- 26
Francesco Morandini, called Il Poppi
Description
- Francesco Morandini, called Il Poppi
- Water Deities
oil on panel
Provenance
Galerie Brimo de Laroussilhe, Paris;
From whom acquired by Wildenstein in March 1939;
Private collection.
Exhibited
New York, Wildenstein, The School of Fontainbleau, 31 October - 30 November 1940 (as Niccolò dell'Abate and workshop);
London, Royal Academy, Landscape in French Art, 10 December - 5 March 1950, no. 13 (as Niccolò dell'Abate and assistants).
Literature
A. Watt, "Notes from Paris", in Apollo , XXXI, no. 182, February 1940, p. 46 (as probably by Nicolò dell'Abate);
S. Béguin, L'École de Fontainbleau, Paris 1960, p. 140, footnote 49 (as probably Flemish School);
J. Bousquet, La Peinture Maniériste, Neuchâtel 1964, p. 182, reproduced (as School of Fontainbleau);
M. Valsecchi and R. Charmet, "Fontainbleau", in Le Arti, XXX, nos. 1-2, January - February 1973, p. 12, a detail reproduced fig. 2.
Condition
"This lot is offered for sale subject to Sotheby's Conditions of Business, which are available on request and printed in Sotheby's sale catalogues. The independent reports contained in this document are provided for prospective bidders' information only and without warranty by Sotheby's or the Seller."
Catalogue Note
Although long thought to be the work of Nicolò dell'Abate or one of his many followers at Fontainbleau in France in the second half of the sixteenth century, it was the late Edmund Pillsbury who first recognised this rare mannerist landscape as the work of the Florentine Francesco Morandini called il Poppi.1 Poppi was trained in Florence in the studio of Giorgio Vasari (1511-1574) and participated in the latter's team working in the 1570s on the decoration of the Studiolo of Francesco I de' Medici in the Palazzo Vecchio in Florence. Although influenced to some degree by Vasari, Poppi's work more closely reflected that of his colleague (and rival) Giovanni Battista Naldini, and was clearly also influenced by the work of Pontormo and Parmigianino. His innovative and colourful style mark him out as one of the more progressive artists then working in Florence.
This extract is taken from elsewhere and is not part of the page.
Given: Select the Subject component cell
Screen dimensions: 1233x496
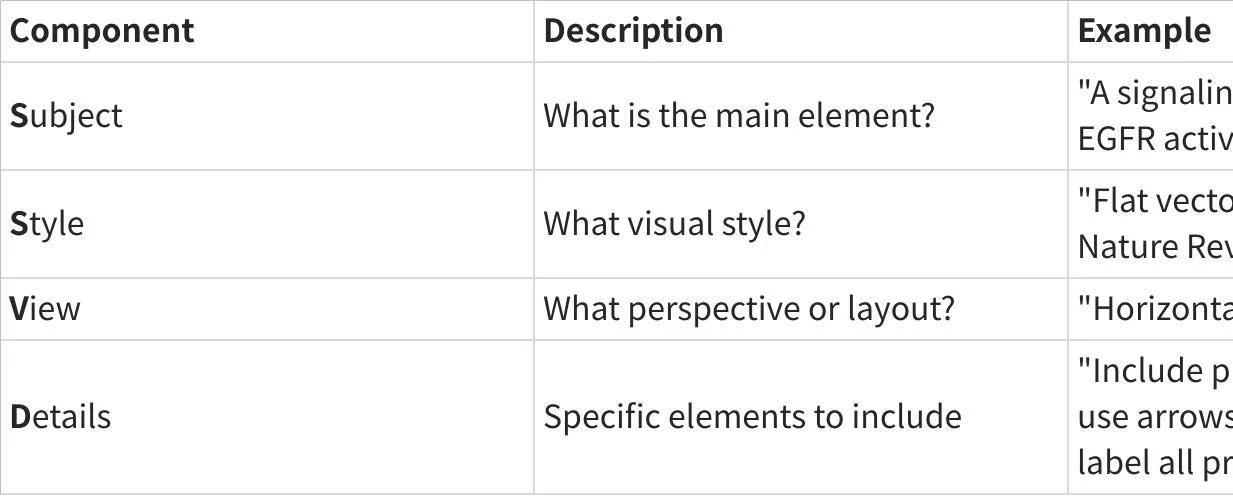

Although a landscape such as this is not otherwise known in Poppi's extant oeuvre, it nevertheless has numerous parallels with his surviving works. In terms of subject it is best compared to his delicate panel of The Golden Age which may be the picture of around 1567-70 recorded by his earliest biographer Raffaello Borghini as painted for Francesco de' Medici, and in which numerous elegant nude figures representing the first of the Four Ages of the World disport in a verdant landscape.2 Closer parallels are however afforded by slightly later works from the 1570s. The female figures to the right of the composition, with their distinctive high-browed physiognomies, are echoed in his signed Bronze Foundry of 1572, painted for the Studiolo. These recur again in the House of the Sun in the Casa Vasari in Arezzo, in which similar reclining figures are arranged in the foreground picture plane.3 Similar repoussoir figures to those on the left of the composition are also to be found in his Sacrifice of Abel in the Church of Santa Croce in Boscomarengo and in a drawing of The Baptism of Constantine, a study for one of two paintings depicting the Baptism of Prince Filippo de' Medici datable to1577 and today in a private collection.4 The subject of this rare landscape has not been identified. The combination of the male figure on the left carrying a mill wheel with the female figures to the right who bear precious gilt vessels suggest that it may have been conceived as an allegory of, or tribute to, the River Arno, the river so vital to the economic prosperity of the city of Florence.
1. Written communication to the present owner, 5 March 1969.
2. Inv. no. 268; panel, 43 by 31.8 cm. H. Brigstocke, Italian and Spanish paintings in the National Gallery of Scotland, Edinburgh 1978, p. 103.
3. A. Giovannetti, Francesco Morandini detto il Poppi, Florence 1995, pp. 83-4 and 87, cat. nos. 9 and 15, reproduced figs. 23 and 29.
4. Giovannetti, op. cit., pp. 78-9, 213, nos. 4 and D12.